CN219854031U - Positive pressure air supply system of sand blasting room - Google Patents

Abstract

The utility model discloses a positive pressure air supply system of a sand blasting room, which comprises: a sand blasting room; the purifying room is communicated with the sand blasting room through an inlet pipeline; a filter is arranged in the purifying room; the collecting bin is communicated with the sand blasting room through a first recycling pipeline at one end, and is communicated with the purifying room through a second recycling pipeline at the other end; the discharge port is communicated with the purification room through a collecting pipeline; the positive pressure fan is connected with the sand blasting room through an air supply pipeline; the back blower is arranged in the purifying room, and the air outlet of the back blower is aligned with the filter; the negative pressure fan is communicated with the discharge port; wherein, be equipped with the first grid that can open and close in the purification room, control the intercommunication or the closure in purification room and collection storehouse. The utility model quickens the air circulation in the sand blasting room, ensures that the dust in the sand blasting room is settled quickly, and reduces the harm of the flying dust in the sand blasting room to the health of workers.

Description

Positive pressure air supply system of sand blasting room

Technical Field

The utility model relates to the technical field of dust removal of sand blasting rooms, in particular to a positive pressure air supply system of a sand blasting room.

Background

During the sand blasting operation of the sand blasting room, a large amount of dust is generated, and the generated dust is harmful to the physical and mental health of operators in the sand blasting room. If the dust is simply deposited naturally, a lot of time is required, the efficiency is slow, and the dust flying in the sandblasting room is harmful to the health of workers.

Disclosure of Invention

The utility model aims to provide a positive pressure air supply system of a sand blasting room, which accelerates air circulation in the sand blasting room, ensures that dust in the sand blasting room is quickly settled, and reduces the health hazard of flying dust in the sand blasting room to workers.

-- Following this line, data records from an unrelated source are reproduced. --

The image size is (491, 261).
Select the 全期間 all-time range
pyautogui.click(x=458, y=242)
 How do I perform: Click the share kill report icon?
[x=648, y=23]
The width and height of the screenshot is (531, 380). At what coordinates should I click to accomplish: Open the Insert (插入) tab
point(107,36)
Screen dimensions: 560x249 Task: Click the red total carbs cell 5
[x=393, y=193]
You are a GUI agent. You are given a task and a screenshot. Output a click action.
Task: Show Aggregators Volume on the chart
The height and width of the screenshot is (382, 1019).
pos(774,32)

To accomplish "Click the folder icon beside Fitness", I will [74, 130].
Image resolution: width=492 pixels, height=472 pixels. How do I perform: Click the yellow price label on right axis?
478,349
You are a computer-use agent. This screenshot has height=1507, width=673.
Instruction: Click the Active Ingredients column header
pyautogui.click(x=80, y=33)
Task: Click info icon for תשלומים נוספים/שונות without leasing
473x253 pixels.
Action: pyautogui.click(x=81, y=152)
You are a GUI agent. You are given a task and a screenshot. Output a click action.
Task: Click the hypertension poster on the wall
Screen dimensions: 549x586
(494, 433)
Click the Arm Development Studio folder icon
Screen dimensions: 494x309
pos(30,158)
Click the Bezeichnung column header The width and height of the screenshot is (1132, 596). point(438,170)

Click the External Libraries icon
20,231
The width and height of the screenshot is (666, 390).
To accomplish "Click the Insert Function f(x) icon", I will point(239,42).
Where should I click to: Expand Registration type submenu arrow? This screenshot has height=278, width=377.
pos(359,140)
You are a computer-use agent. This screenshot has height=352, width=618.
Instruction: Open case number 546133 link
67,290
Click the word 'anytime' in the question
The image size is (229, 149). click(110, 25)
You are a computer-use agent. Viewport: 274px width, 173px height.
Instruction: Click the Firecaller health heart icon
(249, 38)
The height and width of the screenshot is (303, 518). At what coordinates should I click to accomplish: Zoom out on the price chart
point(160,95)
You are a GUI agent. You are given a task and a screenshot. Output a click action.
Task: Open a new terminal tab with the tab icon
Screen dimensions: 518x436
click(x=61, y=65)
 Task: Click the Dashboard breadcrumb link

The embodiment of the utility model is realized by the following technical scheme:

a sandblasting booth positive pressure air supply system comprising:

a sand blasting room;

the purifying room is communicated with the sand blasting room through an inlet pipeline; a filter is arranged in the purifying room;

the collecting bin is communicated with the sand blasting room through a first recycling pipeline at one end, and is communicated with the purifying room through a second recycling pipeline at the other end;

a discharge port, which communicates with the purification room through a collection pipe;

the positive pressure fan is connected with the sand blasting room through an air supply pipeline;

the back blower is arranged in the purifying room, and the air outlet of the back blower is aligned with the filter;

the negative pressure fan is communicated with the discharge port;

the purifying room is internally provided with a first grid which can be opened and closed, and the communicating or closing of the purifying room and the collecting bin is controlled.

In one embodiment of the utility model, the blasting booth comprises:

the sand blasting room comprises a sand blasting room body, wherein an air supply shaft is arranged at the top of the sand blasting room body, and a first opening is formed in the bottom of the sand blasting room body;

the first negative pressure air draft well is arranged at the first opening and is communicated with the purification room through the inlet pipeline and is communicated with the collection bin through the first recovery pipeline;

the second grille is arranged in the sand blasting room body and is positioned above the first negative pressure air suction well.

In an embodiment of the present utility model, a filter layer is disposed in the air supply shaft.

In one embodiment of the utility model, the clean room comprises:

the purifying room body is communicated with the sand blasting room through the inlet pipeline; the top of the purification room body is communicated with the discharge port through a collecting pipeline; the bottom of the purifying room body is also provided with a second opening;

the second negative pressure air draft well is arranged at the second opening and is communicated with the collecting bin through the second recovery pipeline;

the first grille is arranged in the purifying room body and is positioned above the second negative-pressure air draft well.

In one embodiment of the present utility model, the first grille includes:

the frame body is arranged in the purifying room body;

the fan blades are respectively arranged on the frame body in a rotating way;

the driving part is used for driving the fan blades to rotate.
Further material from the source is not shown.